Links

Why does this thing exist?

Amazon wants customers to be successful in building products with AWS. Hence they publish lots of whitepapers around best practices so customers can implement them too. See, for example, the Serverless Applications Lens - AWS Well-Architected Framework. Several guidelines around the operational excellence pillar are shared: metrics, alerts, structured logging, distributed tracing, prototyping, testing and deploying. To make it easier to implement these guidelines, such as structured logging and tracing, AWS offers the Lambda Powertools. Without this additional library working with metrics and x-ray involves writing undifferentiated boilerplate code.
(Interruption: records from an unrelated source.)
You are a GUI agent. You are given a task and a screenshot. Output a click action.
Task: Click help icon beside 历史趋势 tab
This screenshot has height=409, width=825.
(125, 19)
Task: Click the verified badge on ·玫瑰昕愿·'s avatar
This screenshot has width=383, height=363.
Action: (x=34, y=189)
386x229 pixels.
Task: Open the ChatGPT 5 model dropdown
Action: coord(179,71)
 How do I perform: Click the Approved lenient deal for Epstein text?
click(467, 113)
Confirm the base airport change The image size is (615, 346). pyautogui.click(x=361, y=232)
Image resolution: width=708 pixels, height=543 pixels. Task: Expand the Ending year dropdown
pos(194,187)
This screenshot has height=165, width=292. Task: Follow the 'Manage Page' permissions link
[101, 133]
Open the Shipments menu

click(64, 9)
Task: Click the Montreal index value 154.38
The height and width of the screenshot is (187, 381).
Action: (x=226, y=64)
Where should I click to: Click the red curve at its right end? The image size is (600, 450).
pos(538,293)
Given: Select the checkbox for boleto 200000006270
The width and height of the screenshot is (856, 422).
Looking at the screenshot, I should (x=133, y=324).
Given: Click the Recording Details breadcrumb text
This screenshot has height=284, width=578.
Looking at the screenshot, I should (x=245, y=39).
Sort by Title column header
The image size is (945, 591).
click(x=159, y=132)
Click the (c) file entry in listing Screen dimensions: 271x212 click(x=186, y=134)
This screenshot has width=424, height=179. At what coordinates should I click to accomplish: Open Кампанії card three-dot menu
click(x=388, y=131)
What problems does this thing solve?

Helps to implement best practices for observability:

  • Structured logging, with out of the box functionality such as logging the incoming event, and it handles serialization for you too
  • Distributed tracing with x-ray using decorators
  • Metrics, easier way to work with custom metrics. No need to worry about async invocations

It also comes with handy extras:

  • Static typing classes
  • Data parsing and deep validation using Pydantic
  • Event source data classes - Data classes describing the schema of common Lambda event triggers
  • Parameters utility - Retrieve and cache parameter values from Parameter Store, Secrets Manager, or DynamoDB
  • Rule Engine for Feature Flags

Structured Logging

In his talk Simplifying serverless best practices with AWS Lambda Powertools, Nicolas Moutschen identifies different types of logging:

  • Raw: [INFO] <timestamp> <msg> (Filtering in cloudwatch is tricky with this)
  • Semi-structured: [INFO] {"message": <msg>} (using a json formatter)
  • Structured: {"level":"info", "message": <msg>} (different keys but can add more data that helps search through logs)
  • Canoncial: [timestamp] <operation> meta=data timestamp | operation | key=value

The problem with raw or semi-structured logging is that you will have difficulty writing CloudWatch Logs Insights queries to pinpoint specific issues. For example, with raw logging, you would write the following CloudWatch Logs Insights query to find logs of level error:

fields @timestamp, @message
| filter @message like "ERROR"
| sort @timestamp desc

With powertools writing logs in a structured manner is as easy as writing raw or semi-structured logs:

from aws_lambda_powertools import Logger

LOG = Logger(utc=True)  # has a service name specified from the environment variables

@LOG.inject_lambda_context(clear_state=True, correlation_id_path=correlation_paths.APPSYNC_RESOLVER)  # automatically logs the incoming event and lambda context
def lambda_handler(event: Mapping[str, Any], context: LambdaContext) -> LambdaResponse:

    return handle_event(event)

The following block is an example of a structured log entry generated with the above example:

{
    "level": "INFO",
    "location": "decorate:345",
    "message": {
        "job": "updateSearchIndex",
        "userId": "email",
        "arguments": {}
    },
    "timestamp": "2021-08-23 12:09:59,905+0000",
    "service": "api",
    "cold_start": true,
    "function_name": "api",
    "function_memory_size": "1024",
    "function_arn": "arn:aws:lambda:eu-west-1:1234:function:api",
    "function_request_id": "e7510919-5270-4a00-b972-4e1b172c43e8",
    "xray_trace_id": "1-61239016-2c96ab4c13db3027066cb717"
}

You can see information from the lambda context is automatically attached to the log message. Note, for example, the request and trace ids or if the lambda had to initialize (cold start).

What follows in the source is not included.